Attention Deficit/Hyperactivity Disorder (ADHD) is frequently misunderstood and misdiagnosed, especially in females. It is a pattern of behaviour that begins in early childhood and throughout the lifespan. However, as an individual with ADHD grows and matures, their symptoms can become more manageable. Key features of ADHD include inattention, distractibility, hyperactivity and impulsivity. ADHD and Autism are commonly comorbid, meaning that they often co-occur with each other (i.e., many people on the autism spectrum also have a diagnosis of ADHD).

The diagnostic criteria for ADHD, as stated in the DSM-5 (2013), can be found below:

A. A persistent pattern of inattention and/or hyperactivity-impulsivity that interferes with functioning or development, as characterised by (1) and/or (2):

1. Inattention: Six (or more) of the following symptoms have persisted for at least 6 months to a degree that is inconsistent with developmental level and that negatively impacts directly on social and academic/occupational activities:

Note: The symptoms are not solely a manifestation of oppositional behaviour, defiance, hostility, or failure to understand tasks or instructions. For older adolescents and adults (age 17 and older), at least five symptoms are required.

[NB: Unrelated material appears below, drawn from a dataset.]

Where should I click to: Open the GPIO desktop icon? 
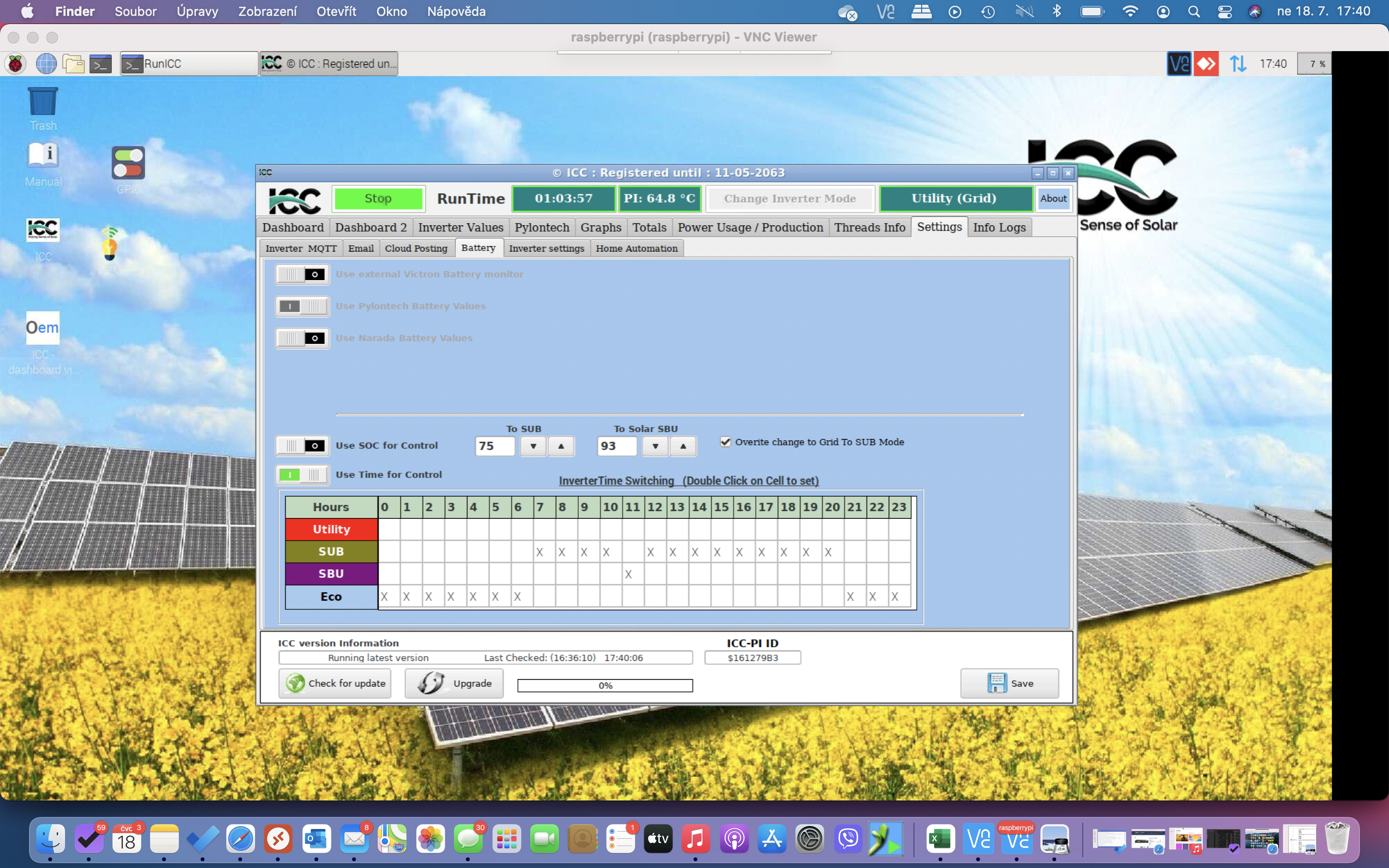128,163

a. Often fails to give close attention to details or makes careless mistakes in schoolwork, at work, or during other activities (e.g., overlooks or misses details, work is inaccurate).

b. Often has difficulty sustaining attention in tasks or play activities (e.g., has difficulty remaining focused during lectures, conversations, or lengthy reading).

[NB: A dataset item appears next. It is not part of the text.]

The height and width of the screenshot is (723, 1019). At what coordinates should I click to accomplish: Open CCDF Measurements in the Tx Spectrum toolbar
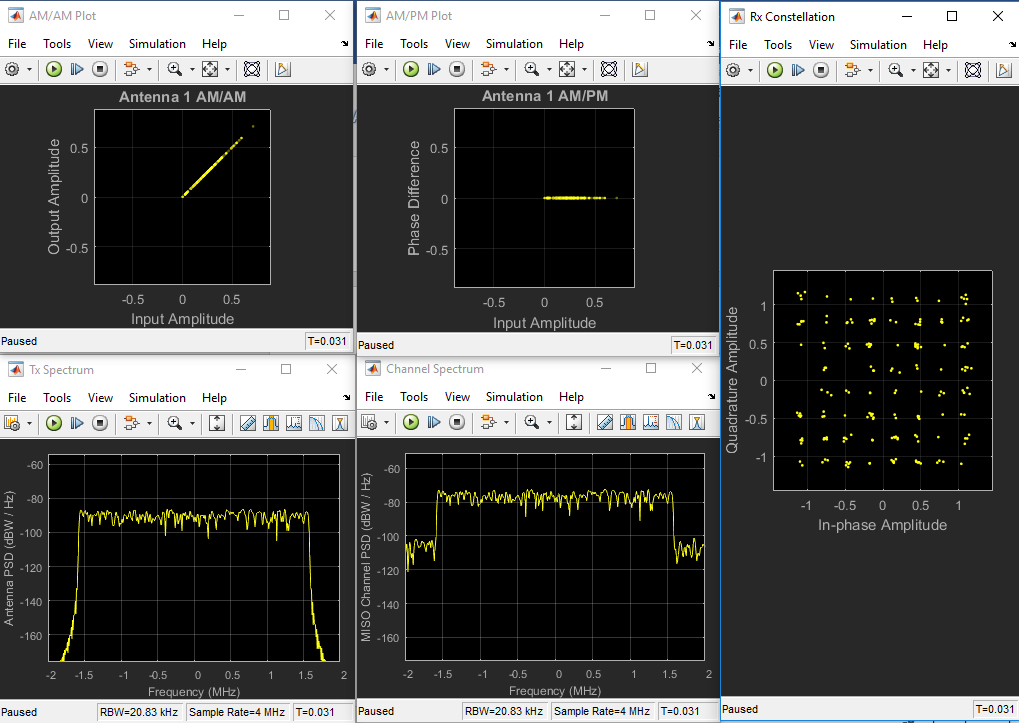(315, 423)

c. Often does not seem to listen when spoken to directly (e.g., mind seems elsewhere, even in the absence of any obvious distraction).

d. Often does not follow through on instructions and fails to finish schoolwork, chores, or duties in the workplace (e.g., starts tasks but quickly loses focus and is easily side-tracked).

e. Often has difficulty organizing tasks and activities (e.g., difficulty managing sequential tasks; difficulty keeping materials and belongings in order; messy, disorganized work; has poor time management; fails to meet deadlines).

f. Often avoids, dislikes, or is reluctant to engage in tasks that require sustained mental effort (e.g., schoolwork or homework; for older adolescents and adults, preparing reports, completing forms, reviewing lengthy papers).

g. Often loses things necessary for tasks or activities (e.g., school materials, pencils, books, tools, wallets, keys, paperwork, eyeglasses, mobile telephones).

h. Is often easily distracted by extraneous stimuli (for older adolescents and adults, may include unrelated thoughts).

i. Is often forgetful in daily activities (e.g., doing chores, running errands; for older adolescents and adults, returning calls, paying bills, keeping appointments).

2. Hyperactivity and impulsivity: Six (or more) of the following symptoms have persisted for at least 6 months to a degree that is inconsistent with developmental level and that negatively impacts directly on social and academic/occupational activities:

Note: The symptoms are not solely a manifestation of oppositional behaviour, defiance, hostility, or a failure to understand tasks or instructions. For older adolescents and adults (age 17 and older), at least five symptoms are required.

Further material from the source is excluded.